**EXERCISE**
Given the records below, would you repeat exactly the lines that begin at the one containing "Click the SSL" and end at the one containing "The width and height of the screenshot is (577, 443).", inclusive?

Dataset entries
┌──

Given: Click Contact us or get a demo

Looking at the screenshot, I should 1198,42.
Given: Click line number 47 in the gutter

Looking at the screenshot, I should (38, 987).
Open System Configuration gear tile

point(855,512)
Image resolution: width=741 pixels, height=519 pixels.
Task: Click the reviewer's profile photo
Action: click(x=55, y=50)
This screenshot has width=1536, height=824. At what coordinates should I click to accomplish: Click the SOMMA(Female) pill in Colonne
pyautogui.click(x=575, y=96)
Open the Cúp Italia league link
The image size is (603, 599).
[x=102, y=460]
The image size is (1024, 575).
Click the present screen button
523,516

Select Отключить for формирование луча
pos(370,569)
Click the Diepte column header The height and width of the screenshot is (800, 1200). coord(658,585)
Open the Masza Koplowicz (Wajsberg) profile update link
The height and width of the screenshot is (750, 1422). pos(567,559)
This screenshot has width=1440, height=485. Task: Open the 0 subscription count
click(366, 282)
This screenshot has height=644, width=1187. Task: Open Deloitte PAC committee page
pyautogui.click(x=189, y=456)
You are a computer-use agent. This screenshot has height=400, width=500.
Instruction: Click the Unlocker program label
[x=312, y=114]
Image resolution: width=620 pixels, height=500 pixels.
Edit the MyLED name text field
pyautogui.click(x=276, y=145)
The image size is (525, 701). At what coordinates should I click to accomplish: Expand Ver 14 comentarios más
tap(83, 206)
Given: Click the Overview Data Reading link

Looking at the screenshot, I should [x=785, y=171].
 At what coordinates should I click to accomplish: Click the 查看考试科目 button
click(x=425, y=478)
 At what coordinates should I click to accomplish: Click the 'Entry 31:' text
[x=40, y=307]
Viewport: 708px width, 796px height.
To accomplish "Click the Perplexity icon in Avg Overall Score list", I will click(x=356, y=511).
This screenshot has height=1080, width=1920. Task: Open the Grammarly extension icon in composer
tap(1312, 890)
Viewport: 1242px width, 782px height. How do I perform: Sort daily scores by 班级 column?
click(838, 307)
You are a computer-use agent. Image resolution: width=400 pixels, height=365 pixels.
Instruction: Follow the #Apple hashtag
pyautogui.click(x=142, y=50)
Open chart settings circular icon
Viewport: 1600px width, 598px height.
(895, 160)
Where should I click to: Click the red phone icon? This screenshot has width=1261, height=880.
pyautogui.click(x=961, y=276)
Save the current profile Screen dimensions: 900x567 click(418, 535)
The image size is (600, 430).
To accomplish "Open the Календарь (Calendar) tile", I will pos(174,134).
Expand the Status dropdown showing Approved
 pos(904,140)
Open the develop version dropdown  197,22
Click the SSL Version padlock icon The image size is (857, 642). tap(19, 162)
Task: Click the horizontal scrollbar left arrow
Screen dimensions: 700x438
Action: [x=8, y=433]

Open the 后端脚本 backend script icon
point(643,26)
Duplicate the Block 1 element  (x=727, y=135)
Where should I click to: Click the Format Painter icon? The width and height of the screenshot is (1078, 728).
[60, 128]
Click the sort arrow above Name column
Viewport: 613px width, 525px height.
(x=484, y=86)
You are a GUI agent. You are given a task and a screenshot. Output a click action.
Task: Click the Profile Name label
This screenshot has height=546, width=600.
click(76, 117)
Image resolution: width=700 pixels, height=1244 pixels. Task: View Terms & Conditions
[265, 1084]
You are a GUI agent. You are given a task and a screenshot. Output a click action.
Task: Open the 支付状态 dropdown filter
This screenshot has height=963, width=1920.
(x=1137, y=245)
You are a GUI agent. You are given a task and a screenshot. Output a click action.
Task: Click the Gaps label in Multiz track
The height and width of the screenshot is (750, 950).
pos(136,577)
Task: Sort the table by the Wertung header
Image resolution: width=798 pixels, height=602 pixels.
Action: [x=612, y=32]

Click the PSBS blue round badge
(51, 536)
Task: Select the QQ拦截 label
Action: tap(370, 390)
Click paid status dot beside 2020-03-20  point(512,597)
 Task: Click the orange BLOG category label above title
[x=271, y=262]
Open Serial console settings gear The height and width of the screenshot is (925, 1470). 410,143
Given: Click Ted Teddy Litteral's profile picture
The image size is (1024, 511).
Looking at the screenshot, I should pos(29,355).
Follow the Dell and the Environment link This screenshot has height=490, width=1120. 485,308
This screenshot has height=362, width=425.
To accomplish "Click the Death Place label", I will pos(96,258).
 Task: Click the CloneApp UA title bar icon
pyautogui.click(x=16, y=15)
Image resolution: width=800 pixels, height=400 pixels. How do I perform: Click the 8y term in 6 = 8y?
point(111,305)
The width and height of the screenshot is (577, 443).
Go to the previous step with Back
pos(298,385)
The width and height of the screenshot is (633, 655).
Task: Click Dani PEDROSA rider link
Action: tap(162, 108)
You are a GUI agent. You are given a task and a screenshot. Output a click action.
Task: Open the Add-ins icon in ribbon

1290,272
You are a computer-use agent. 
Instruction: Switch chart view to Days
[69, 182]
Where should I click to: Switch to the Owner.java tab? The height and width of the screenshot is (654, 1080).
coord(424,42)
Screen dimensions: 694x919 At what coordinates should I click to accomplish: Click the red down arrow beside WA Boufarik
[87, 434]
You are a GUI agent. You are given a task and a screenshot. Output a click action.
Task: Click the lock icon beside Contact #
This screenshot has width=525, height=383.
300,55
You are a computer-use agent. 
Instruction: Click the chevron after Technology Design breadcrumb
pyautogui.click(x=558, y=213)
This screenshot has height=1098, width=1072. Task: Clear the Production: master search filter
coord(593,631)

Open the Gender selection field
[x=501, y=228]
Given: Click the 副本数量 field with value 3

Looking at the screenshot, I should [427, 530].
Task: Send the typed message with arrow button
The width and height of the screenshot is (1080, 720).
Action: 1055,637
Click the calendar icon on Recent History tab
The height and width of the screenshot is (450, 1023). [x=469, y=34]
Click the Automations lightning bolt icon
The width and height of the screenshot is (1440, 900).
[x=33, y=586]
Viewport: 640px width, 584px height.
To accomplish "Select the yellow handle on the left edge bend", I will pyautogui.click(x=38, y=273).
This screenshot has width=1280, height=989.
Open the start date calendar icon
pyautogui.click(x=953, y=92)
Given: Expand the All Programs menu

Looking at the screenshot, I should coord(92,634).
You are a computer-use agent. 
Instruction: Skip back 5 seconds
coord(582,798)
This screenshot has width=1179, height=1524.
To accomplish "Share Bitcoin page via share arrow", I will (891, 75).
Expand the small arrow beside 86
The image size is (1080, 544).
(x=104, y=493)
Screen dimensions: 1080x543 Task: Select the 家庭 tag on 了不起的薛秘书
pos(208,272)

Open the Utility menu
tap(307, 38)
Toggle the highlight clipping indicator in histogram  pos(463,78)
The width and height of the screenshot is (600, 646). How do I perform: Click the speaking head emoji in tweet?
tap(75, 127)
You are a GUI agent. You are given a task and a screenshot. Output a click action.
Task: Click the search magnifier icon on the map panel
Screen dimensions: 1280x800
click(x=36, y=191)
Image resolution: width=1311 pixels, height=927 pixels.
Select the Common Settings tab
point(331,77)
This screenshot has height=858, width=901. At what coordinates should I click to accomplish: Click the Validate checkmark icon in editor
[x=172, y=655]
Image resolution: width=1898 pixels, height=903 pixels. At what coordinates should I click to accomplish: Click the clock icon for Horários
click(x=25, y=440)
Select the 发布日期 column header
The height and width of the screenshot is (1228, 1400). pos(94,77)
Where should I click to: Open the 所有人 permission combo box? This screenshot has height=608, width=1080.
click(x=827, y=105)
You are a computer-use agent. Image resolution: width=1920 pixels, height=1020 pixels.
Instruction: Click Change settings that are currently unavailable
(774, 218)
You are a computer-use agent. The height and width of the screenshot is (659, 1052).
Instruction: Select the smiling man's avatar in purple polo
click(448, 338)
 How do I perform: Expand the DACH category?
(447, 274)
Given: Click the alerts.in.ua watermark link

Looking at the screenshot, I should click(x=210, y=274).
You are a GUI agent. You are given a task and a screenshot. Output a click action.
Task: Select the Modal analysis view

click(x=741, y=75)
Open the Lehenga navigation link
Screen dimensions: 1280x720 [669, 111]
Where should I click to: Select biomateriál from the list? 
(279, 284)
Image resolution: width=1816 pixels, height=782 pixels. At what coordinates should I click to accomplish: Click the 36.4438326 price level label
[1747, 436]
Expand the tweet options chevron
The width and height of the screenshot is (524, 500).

└──

**RESPONSE BELOW**
Click the SSL Version padlock icon The image size is (857, 642). tap(19, 162)
Task: Click the horizontal scrollbar left arrow
Screen dimensions: 700x438
Action: [x=8, y=433]

Open the 后端脚本 backend script icon
point(643,26)
Duplicate the Block 1 element  (x=727, y=135)
Where should I click to: Click the Format Painter icon? The width and height of the screenshot is (1078, 728).
[60, 128]
Click the sort arrow above Name column
Viewport: 613px width, 525px height.
(x=484, y=86)
You are a GUI agent. You are given a task and a screenshot. Output a click action.
Task: Click the Profile Name label
This screenshot has height=546, width=600.
click(76, 117)
Image resolution: width=700 pixels, height=1244 pixels. Task: View Terms & Conditions
[265, 1084]
You are a GUI agent. You are given a task and a screenshot. Output a click action.
Task: Open the 支付状态 dropdown filter
This screenshot has height=963, width=1920.
(x=1137, y=245)
You are a GUI agent. You are given a task and a screenshot. Output a click action.
Task: Click the Gaps label in Multiz track
The height and width of the screenshot is (750, 950).
pos(136,577)
Task: Sort the table by the Wertung header
Image resolution: width=798 pixels, height=602 pixels.
Action: [x=612, y=32]

Click the PSBS blue round badge
(51, 536)
Task: Select the QQ拦截 label
Action: tap(370, 390)
Click paid status dot beside 2020-03-20  point(512,597)
 Task: Click the orange BLOG category label above title
[x=271, y=262]
Open Serial console settings gear The height and width of the screenshot is (925, 1470). 410,143
Given: Click Ted Teddy Litteral's profile picture
The image size is (1024, 511).
Looking at the screenshot, I should pos(29,355).
Follow the Dell and the Environment link This screenshot has height=490, width=1120. 485,308
This screenshot has height=362, width=425.
To accomplish "Click the Death Place label", I will pos(96,258).
 Task: Click the CloneApp UA title bar icon
pyautogui.click(x=16, y=15)
Image resolution: width=800 pixels, height=400 pixels. How do I perform: Click the 8y term in 6 = 8y?
point(111,305)
The width and height of the screenshot is (577, 443).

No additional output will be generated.